Opinión

Consentimiento (semi)informado

La Bioética es una disciplina joven; no obstante, rigurosa. Podemos datar su nacimiento en la década de 1970, aunque el término fue utilizado por vez primera en 1926 por el teólogo alemán Fritz Jahr. Definiciones de Bioética hay muchas. La más clásica es la dada por W. T. Reich en la Encyclopedia of Bioethics (1978): “La Bioética es el estudio sistemático de la conducta humana en el campo de las ciencias biológicas y del cuidado de la salud, en cuanto que esta conducta es examinada a la luz de los valores y los principios morales”.

Uno de los rasgos distintivos de la Bioética con respecto a otras clases de ética aplicada, como la ética económica o la ética política, es que se rige por unos principios éticos admitidos universalmente.
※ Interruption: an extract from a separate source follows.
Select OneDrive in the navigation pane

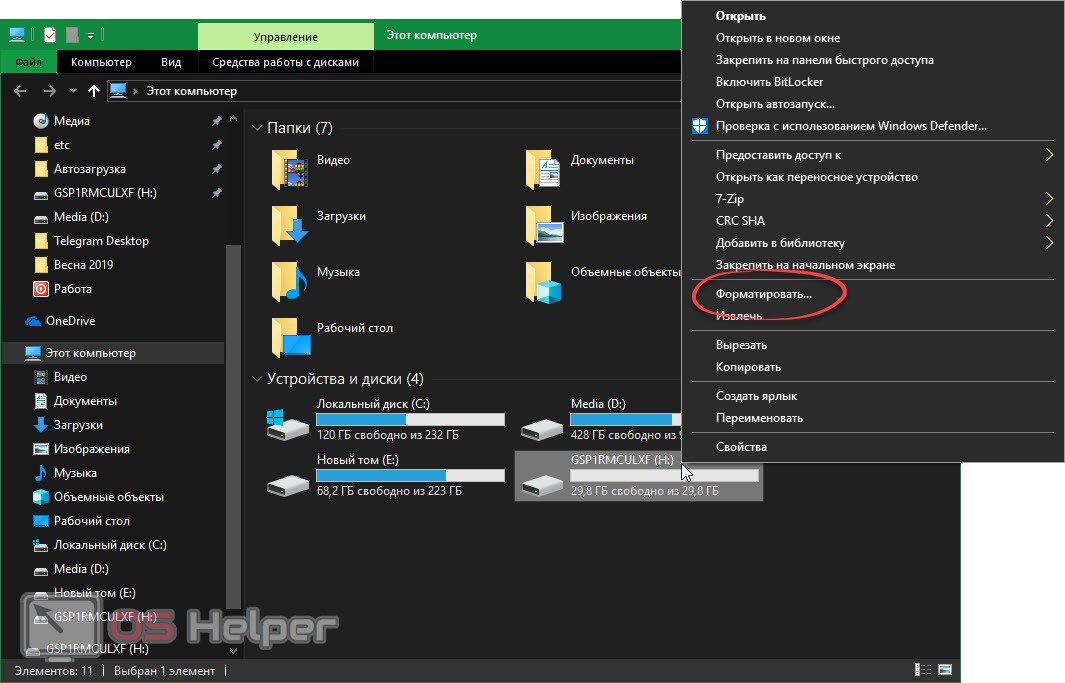pos(70,321)
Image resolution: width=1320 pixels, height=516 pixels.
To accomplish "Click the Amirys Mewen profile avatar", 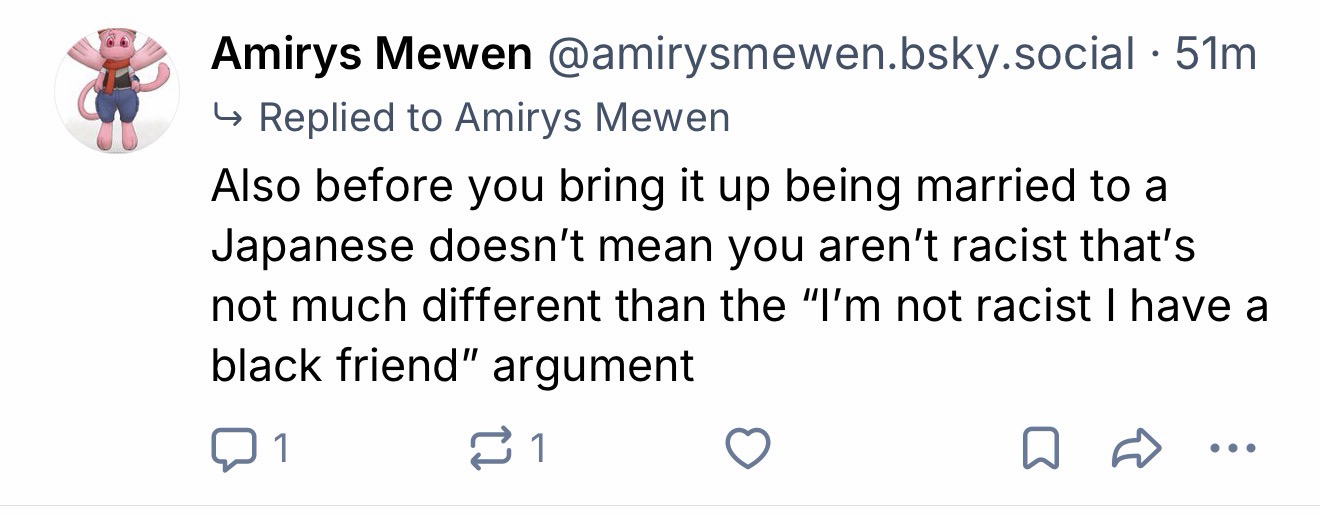I will pos(117,89).

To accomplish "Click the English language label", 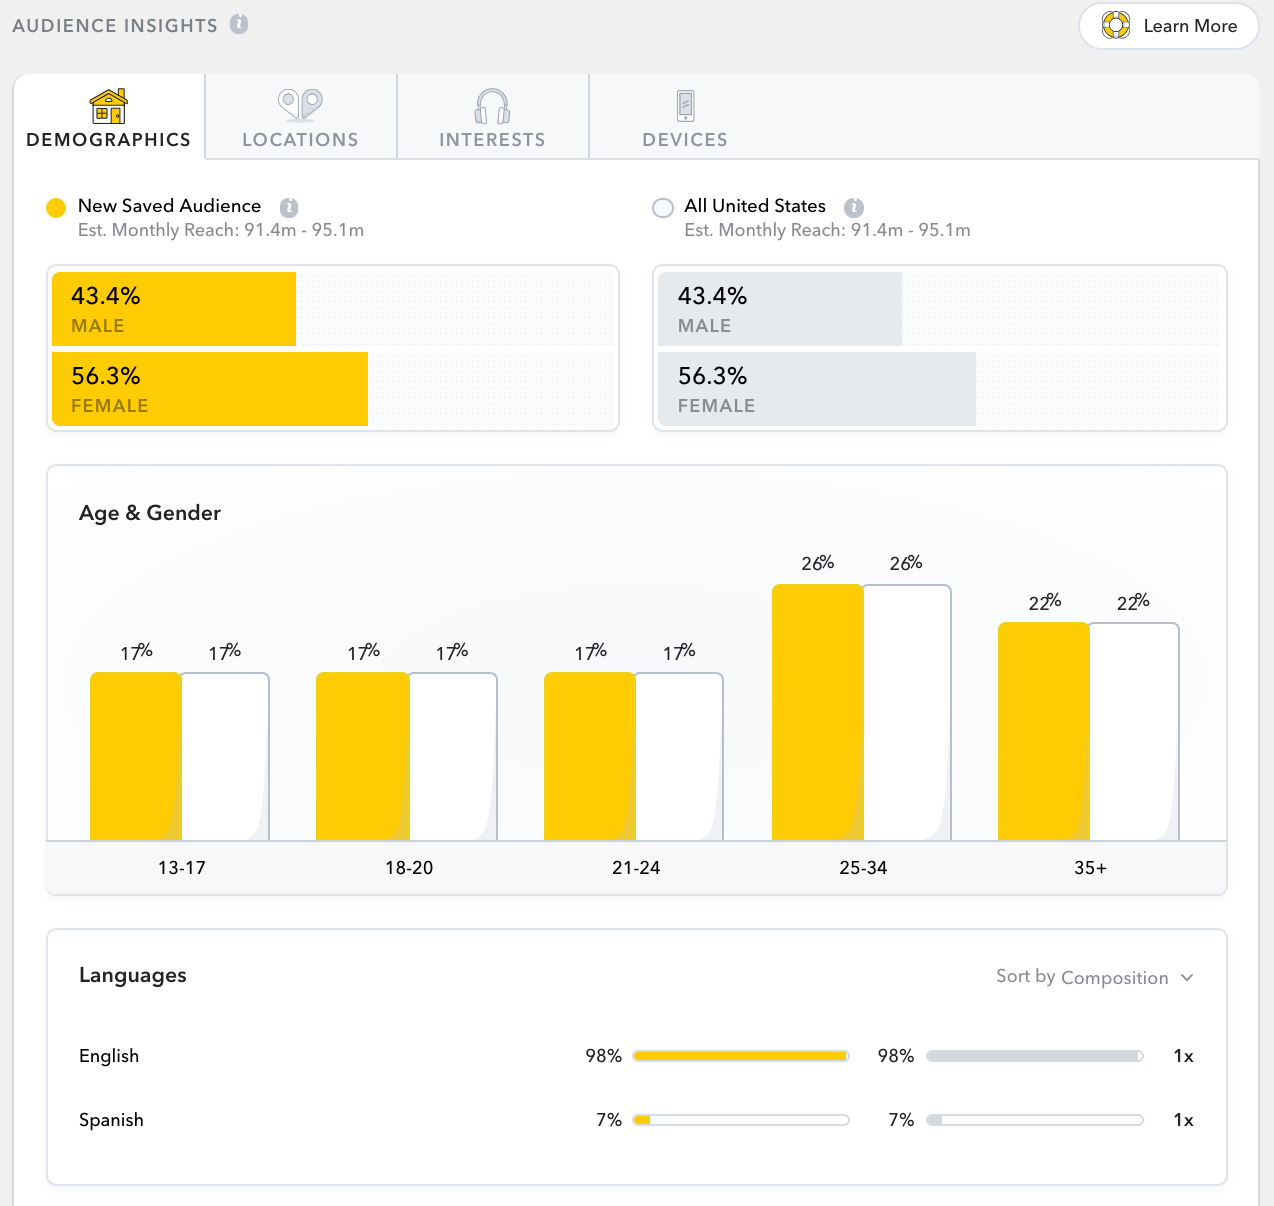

Son cuatro: beneficencia, no maleficencia, autonomía y justicia. En este artículo me referiré, con especial énfasis, al más novedoso y acomodado al espíritu de la democracia liberal: el principio de autonomía.

El principio de autonomía procede de la filosofía kantiana, que identifica la autonomía de la voluntad con el principio supremo de la moralidad, en el que se fundamenta el imperativo categórico: “Obra solo según la máxima a través de la cual puedas querer al mismo tiempo que se convierta en ley universal”. La autonomía de la voluntad es la suprema expresión de la libertad individual, ya que permite a la persona actuar de acuerdo a sus propias leyes (autónomas), en lugar de hacerlo siguiendo leyes ajenas (heterónomas).

En el ámbito de la salud, la autonomía individual es la que sustenta el consentimiento informado como derecho de los pacientes frente a la autoridad de los profesionales sanitarios. En conformidad con la “Ley básica reguladora de la autonomía del paciente y de derechos y obligaciones en materia de información y documentación clínica”, si no existe riesgo para la salud pública, no se trata de una urgencia, ni la persona es incapaz, los enfermos  tienen derecho a recibir toda la información disponible acerca de los riesgos del procedimiento que se les va a aplicar, al objeto de que puedan dar su conformidad de forma libre, voluntaria y consciente.

Sin embargo, en la práctica las cosas son bien distintas. No porque no se solicite al paciente que autorice por escrito cualquier actuación invasiva sobre su cuerpo, sino porque el documento de autorización ofrece una información limitada, por lo que nos hallamos más que ante un consentimiento informado, ante un consentimiento semiinformado. Veamos un par de ejemplos tomados de nuestra sanidad (pública y privada):

Si usted se va a realizar una resonancia nuclear magnética con contraste intravenoso, le darán a firmar un escrito según el cual “los efectos secundarios son excepcionales”; sin más especificación en cuanto a su naturaleza y frecuencia. Y si tiene que someterse a una intervención de cirugía mayor, le pedirán que la autorice y asuma posibles consecuencias indeseables tales como “perforación de víscera hueca”, “hemorragia incoercible”, “tromboembolismo venoso profundo”, “[…] hasta la posibilidad cierta de muerte”.

Vemos que en ambos ejemplos, y en otros muchos, la información que se nos ofrece es únicamente cualitativa, no cuantitativa; orientada más a proteger al médico de una hipotética responsabilidad en los eventuales efectos no deseados provocados por la intervención, que a informar con precisión al paciente para que pueda valorar de modo correcto qué ha de hacer.  

Pero para actuar acorde con los principios bioéticos, todas estas complicaciones deben aportarse en porcentajes y probabilidades expresados de forma numérica, objetiva; tanto considerados a nivel nacional y europeo como referentes al hospital y al profesional que va a llevar a cabo la operación. De esta manera, el candidato a cirugía podrá optar por la técnica, el centro y la persona que le garanticen una mayor expectativa de curación con la menor incidencia de efectos secundarios.

Tenemos que ser conscientes de que es preciso defender la medicina universal preventiva y curativa frente a la asistencial, que es la que han preferido los sistemas sanitarios de la Unión Europea desde el inicio del siglo XXI, cuyo objetivo último no es sanar, sino cumplir el trámite legal de prestar asistencia sanitaria a todos los ciudadanos que la precisen, con independencia de los resultados obtenidos en cuanto a calidad de vida y supervivencia postoperatorias.

En definitiva; resulta inexcusable que los gestores y los profesionales de los servicios de salud también consideren en su quehacer diario la segunda formulación del imperativo categórico, expuesta por Kant en Fundamentación de la metafísica de las costumbres: “Obra de tal modo que uses la humanidad tanto en tu persona como en la persona de cualquier otro siempre a la vez como fin, nunca meramente como medio”.

*Licenciado en Ciencias Políticas y Sociología, y Diplomado en Enfermería. Autor del ensayo Biotecnología, bioética, tanatoética, tanatoéstetica, nuevos derechos humanos y Constitución.